Earlier this year, Kate Masters, whose family won a landmark legal ruling giving patients the right to be consulted over DNACPRs in 2014, threatened the department with a judicial review over the government’s failure to provide meaningful advice and information about DNACPRs to patients and doctors.

The government said it would do this but has so far failed to do so.

Speaking to The Independent, Ms Masters said she found the examples cited by the CQC upsetting, adding: “This is not a new issue. I have been asking for a review of DNACPRs for the past 10 years and it affects 300,000 people every year who die with a DNACPR in place.

“It is good to see the government are finally taking this seriously and commissioning the CQC to do the review but I think the time frame is too short and the scope too narrow.”

She added: “The government need to listen to the CQC and take some action or we will just be going round in circles.”

Human rights lawyer Merry Varnery, a partner at Leigh Day solicitors, represented Kate Masters in her bid to get action from the government and has presented evidence to ministers over repeated unlawful DNACPRs.

She said: “Blanket DNARs and those done with no prior consultation without there being exceptional reasons are unlawful & violate human rights.”

The CQC said it was “clear there was confusion and miscommunication” about the use of DNACPRs at the start of the pandemic but there were warnings issued by itself, NHS England and other bodies over the inappropriate use of the orders.  

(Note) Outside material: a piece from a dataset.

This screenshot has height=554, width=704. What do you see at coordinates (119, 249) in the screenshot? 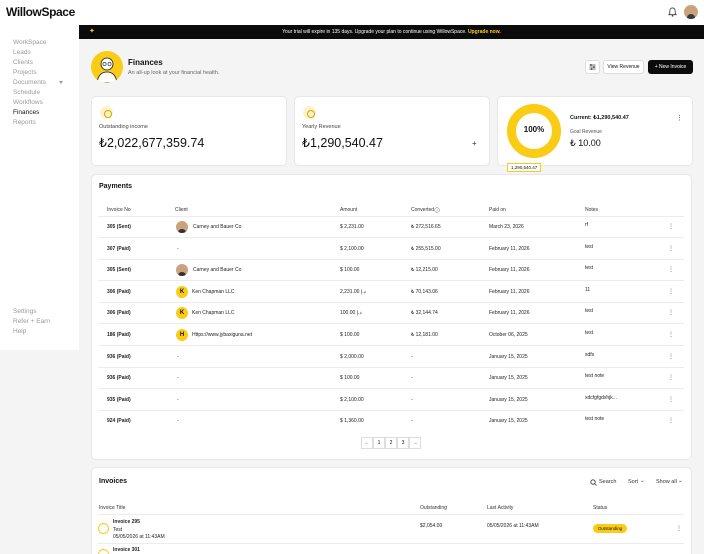
I see `invoice-no: 307 (Paid)` at bounding box center [119, 249].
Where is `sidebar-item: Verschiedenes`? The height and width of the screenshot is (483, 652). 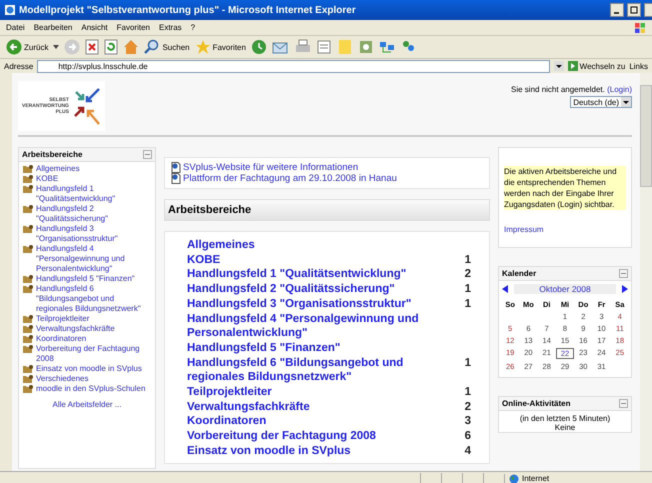
sidebar-item: Verschiedenes is located at coordinates (62, 379).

It added: “It is possible that in some cases inappropriate DNACPRs remain in place. We expect all care providers to assure themselves that any DNACPR decisions have been made appropriately, in discussion with the person and in line with legal requirements and best practice.”

Dr Sarah Holmes from Marie Curie charity said: “We must ensure that there are no remaining DNACPR orders in place that dying people, or their families, may not be aware of.”

The CQC’s investigation will continue with a final report expected in February next year.